(Records from a dataset)
-----

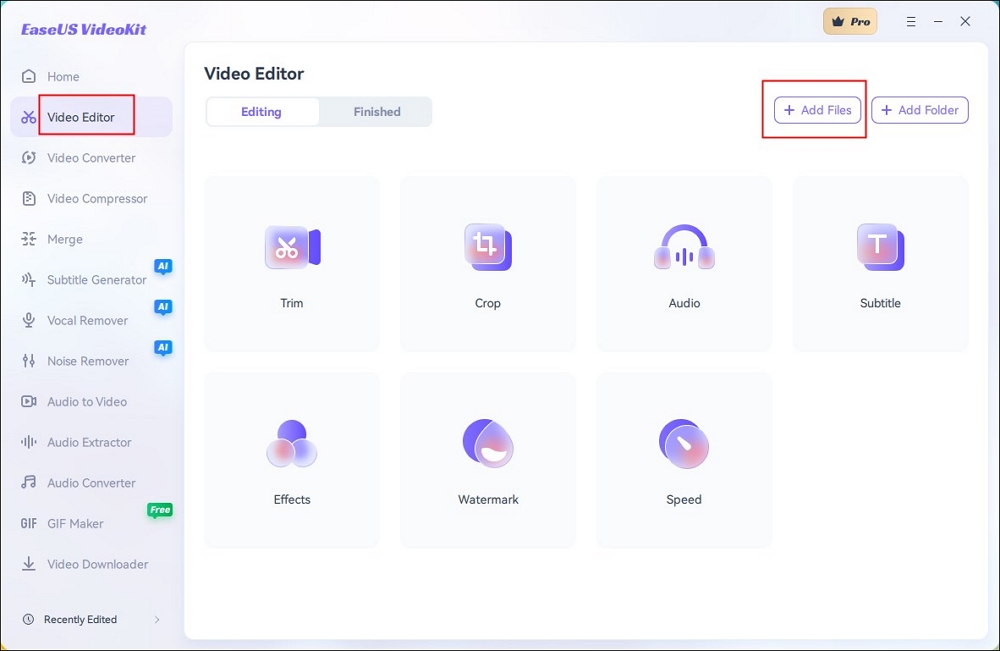Viewport: 1000px width, 651px height.
Task: Select the Effects tool
Action: point(291,460)
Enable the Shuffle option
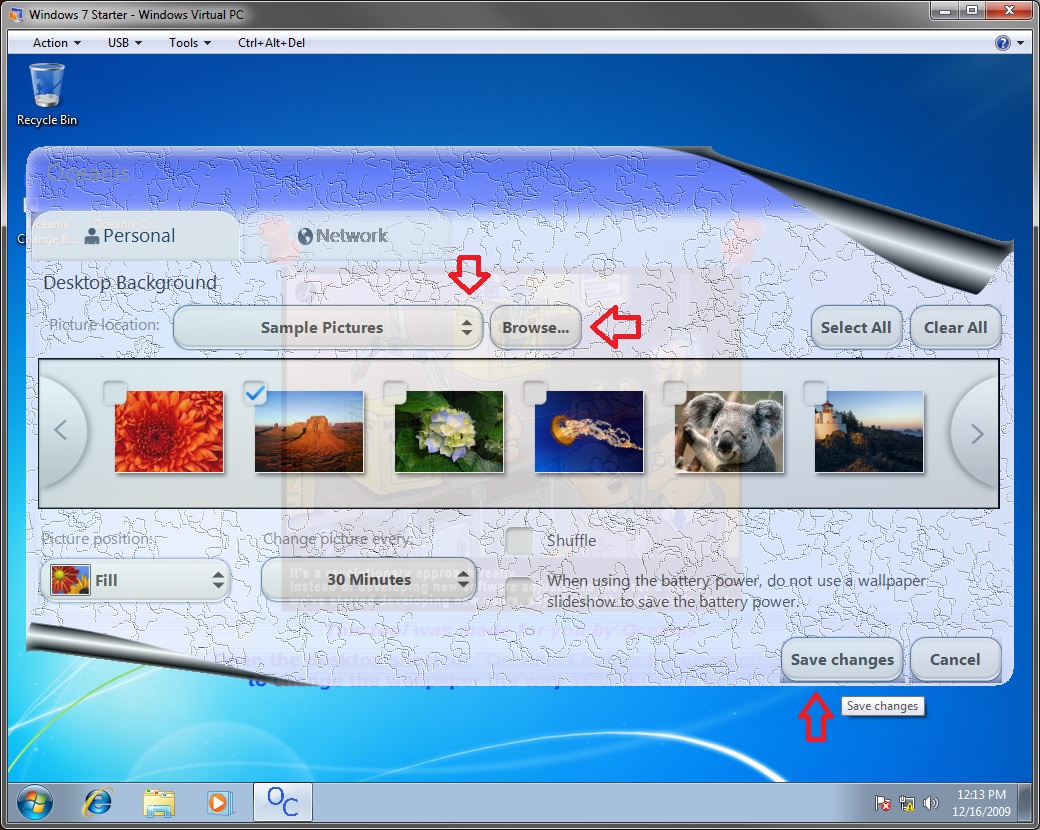Viewport: 1040px width, 830px height. pyautogui.click(x=519, y=541)
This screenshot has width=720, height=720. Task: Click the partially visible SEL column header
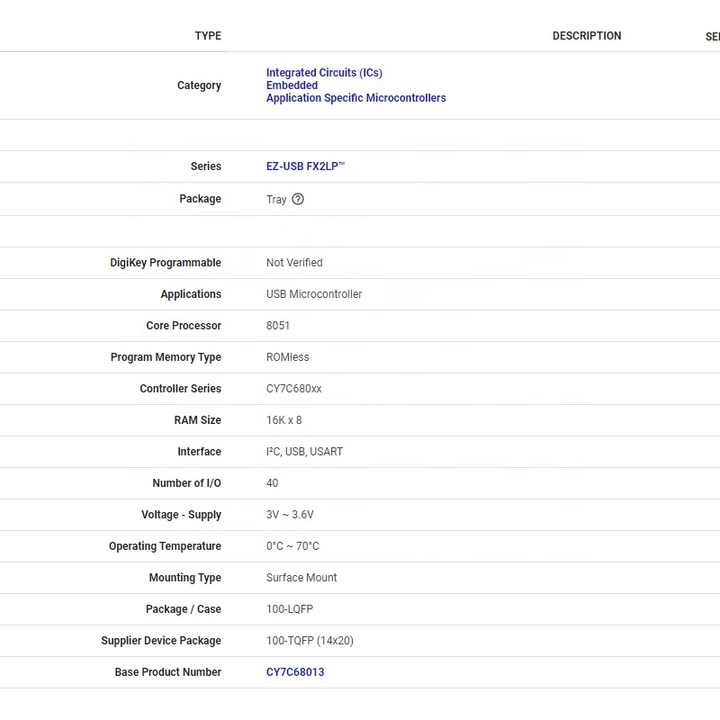tap(712, 36)
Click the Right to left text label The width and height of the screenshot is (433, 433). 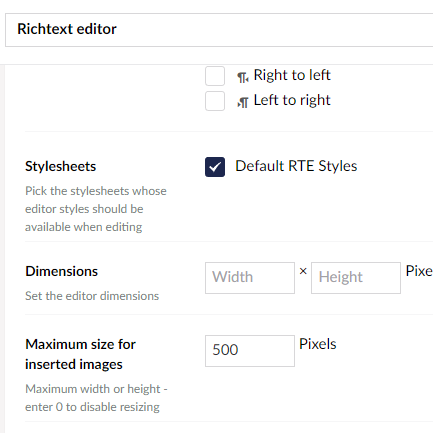(292, 75)
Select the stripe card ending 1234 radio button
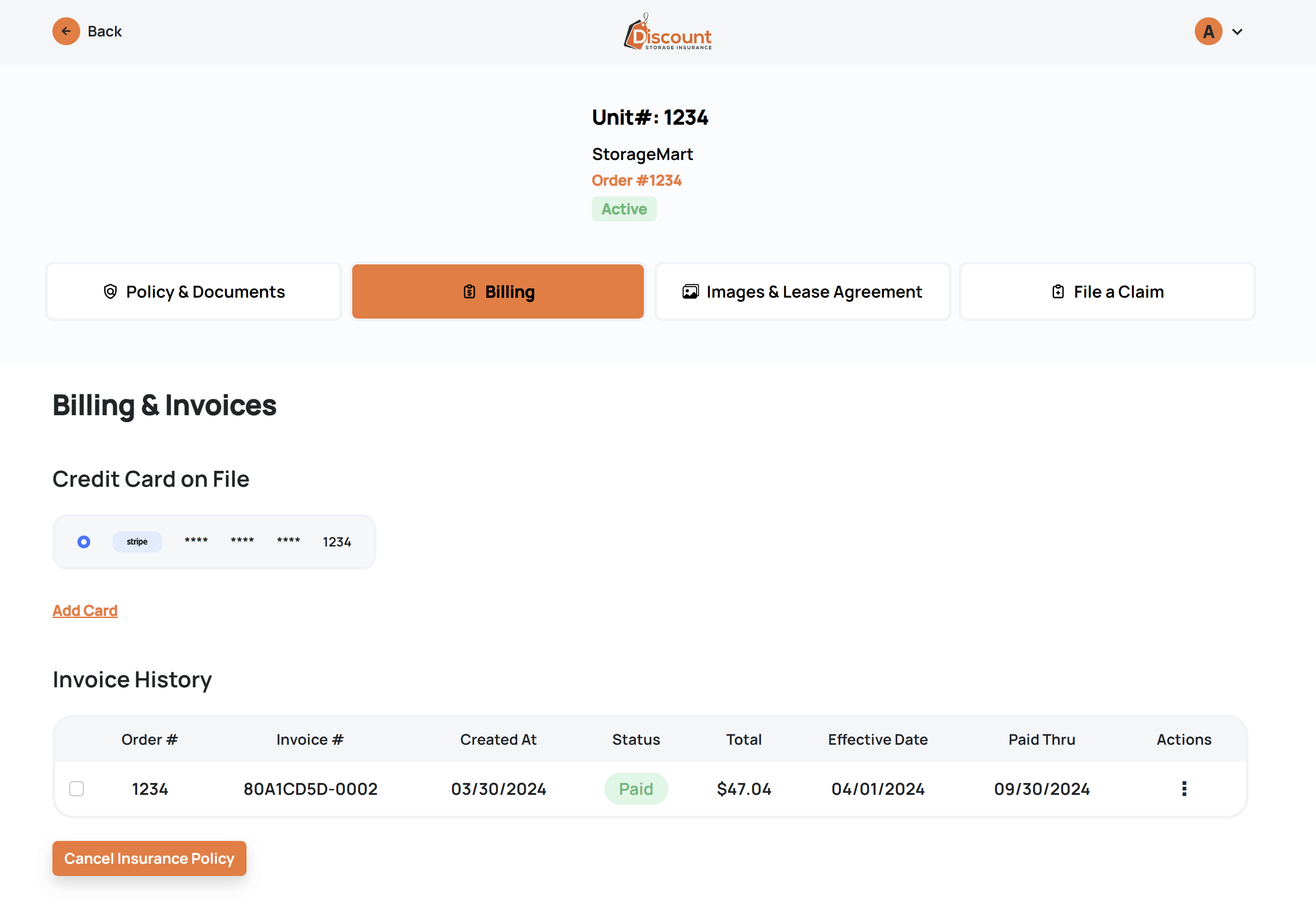The width and height of the screenshot is (1316, 907). [83, 541]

-----

**THE EXERCISE:**
Identify every line in the entries above that contains the string "Task" and copy each one. Case counts when matching.

**CORRECT RESULT:**
Task: Select the Effects tool
This screenshot has width=720, height=720. Task: Click the partially visible SEL column header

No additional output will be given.